### Supplied entries
......
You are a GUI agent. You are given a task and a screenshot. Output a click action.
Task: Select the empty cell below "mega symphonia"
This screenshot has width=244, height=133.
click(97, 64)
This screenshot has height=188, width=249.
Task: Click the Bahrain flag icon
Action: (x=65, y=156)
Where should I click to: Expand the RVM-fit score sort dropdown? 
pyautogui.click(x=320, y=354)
......
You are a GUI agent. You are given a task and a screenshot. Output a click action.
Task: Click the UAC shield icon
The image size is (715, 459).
......
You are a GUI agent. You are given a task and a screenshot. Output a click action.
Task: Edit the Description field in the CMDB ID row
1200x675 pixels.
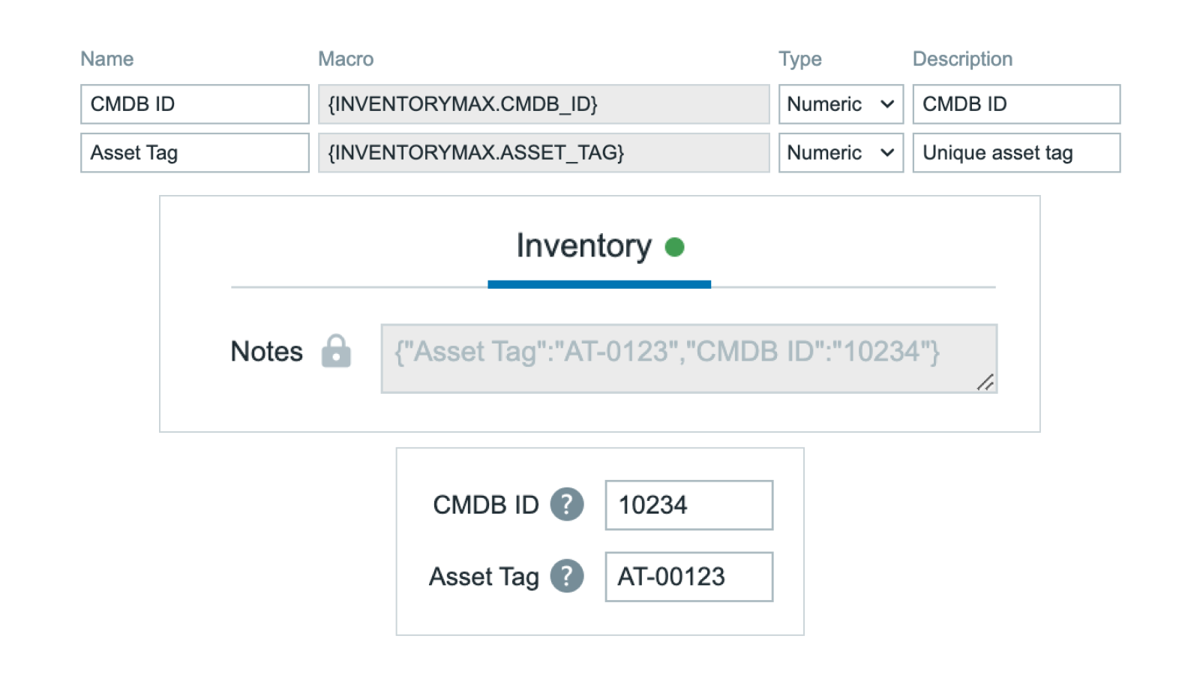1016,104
......
### Task prompt
Given the records above, return exactly the lines starting at the line containing "Task: Click the UAC shield icon" and ending at the line containing "The image size is (715, 459).", including both.

### Exercise output
Task: Click the UAC shield icon
The image size is (715, 459).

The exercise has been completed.